Titled “Rising Powerhouses: The Cities Making America’s Economic Future,” the report was published last week. It sought to provide broad economic comparisons of American cities, categorized by population.
To compile its rankings, Coworking Cafe used a point-based system that evaluated each city’s economic climate based on new business applications, area median income, population growth, available housing, infrastructure and several other factors.
The report sourced its data from government sources published between 2019 and 2023, with its analysis measuring each city’s “evolution” by various metrics over that time span.
A ‘very relational town’
Among large cities, which Coworking Cafe counted as those with populations above 500,000, Austin ranked first overall, largely because of its potent surge in technology-related work. The regional gross domestic product of Texas’ capital city has shot up “a remarkable 51%,” the report noted, while median income and new business applications also have surged.
Among large cities, the report ranked Sacramento, Calif.; Jacksonville, Fla.; and Mesa, Ariz., a surging Phoenix suburb, in its second, third and fourth spots, respectively, while Gilbert, Ariz., and Goodyear, Ariz. — two more Phoenix suburbs — took the top spots among medium and small cities.
Fort Worth came in just ahead of Fresno, Calif. Of the 34 large cities that made Coworking Cafe’s large cities cut, Tarrant County’s economic powerhouse ranked first for its 9% rise in the percentage of residents with college degrees, narrowly edging Oklahoma City.

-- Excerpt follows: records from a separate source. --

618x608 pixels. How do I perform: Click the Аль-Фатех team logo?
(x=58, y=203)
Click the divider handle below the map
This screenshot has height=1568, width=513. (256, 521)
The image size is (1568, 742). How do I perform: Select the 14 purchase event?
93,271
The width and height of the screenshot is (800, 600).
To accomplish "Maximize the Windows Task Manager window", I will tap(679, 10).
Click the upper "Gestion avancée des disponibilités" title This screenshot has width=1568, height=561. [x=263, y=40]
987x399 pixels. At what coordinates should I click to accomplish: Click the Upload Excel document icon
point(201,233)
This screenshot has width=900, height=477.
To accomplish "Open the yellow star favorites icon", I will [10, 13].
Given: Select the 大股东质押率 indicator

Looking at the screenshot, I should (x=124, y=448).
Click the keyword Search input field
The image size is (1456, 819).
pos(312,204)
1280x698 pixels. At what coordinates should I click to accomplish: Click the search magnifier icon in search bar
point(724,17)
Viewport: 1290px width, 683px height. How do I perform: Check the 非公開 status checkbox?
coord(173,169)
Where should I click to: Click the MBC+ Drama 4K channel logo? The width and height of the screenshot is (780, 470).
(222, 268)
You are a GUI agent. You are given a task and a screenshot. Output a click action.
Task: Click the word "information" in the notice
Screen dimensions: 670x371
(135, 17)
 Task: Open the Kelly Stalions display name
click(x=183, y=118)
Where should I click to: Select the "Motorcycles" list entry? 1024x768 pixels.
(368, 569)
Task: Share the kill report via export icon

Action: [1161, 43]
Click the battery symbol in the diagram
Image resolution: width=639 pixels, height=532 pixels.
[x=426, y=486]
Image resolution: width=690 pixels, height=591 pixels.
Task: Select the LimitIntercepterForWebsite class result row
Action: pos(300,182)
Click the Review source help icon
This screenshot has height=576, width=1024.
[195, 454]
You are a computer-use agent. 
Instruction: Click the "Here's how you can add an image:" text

It also ranked among the top large cities for its 8% population growth, 12% bump in housing units and 40% increase in the value of its exports. Fort Worth’s overall ranking was hindered, however, by middle-of-the-pack figures on crime and median earnings.
Dallas, meanwhile, ranked a mediocre 15th overall among large cities. The report gave the city a strong score for GDP growth but lower scores for housing growth, educational increases and its overall employment rate.
Out of 47 midsize cities, which the survey counted as those with populations between 250,000 and 500,000, Irving ranked 15th overall, Plano ranked 24th and Arlington ranked 27th. Out of 188 small cities, Lewisville, Denton, McKinney and Frisco all ranked in the top 35.
Fort Worth’s economic success story — driven in part by an influx of corporate headquarters and factories, including for the aerospace company Bell Textron and the multinational tech conglomerate Siemens — has also emerged as a primary theme for the city’s leaders and boosters.
At a Fort Worth Chamber of Commerce event held this spring, a host of panelists, including executives from Molson Coors and DFW International Airport, extolled the growing city’s welcoming economic climate and talent pipeline. Business advocates also praised what they characterized as the city’s unique local character.
“We talk about Dallas being more transactional, and it works for them,” Steve Montgomery, the president of the Fort Worth Chamber of Commerce, said at the time.
Yet Fort Worth ”is a very relational town. We’re just cresting a million folks here in Fort Worth, and we still have that authenticity that makes Fort Worth very special,” he said.
At a bill signing the next month, Gov. Greg Abbott called out the city as “a growing linchpin of the magnet that attracts so many of these Fortune 500 companies to locate to this region.”
Coworking Cafe, an online coworking directory, is part of Yardi Matrix, a commercial real estate data company that regularly publishes reports related to real estate and other economic metrics.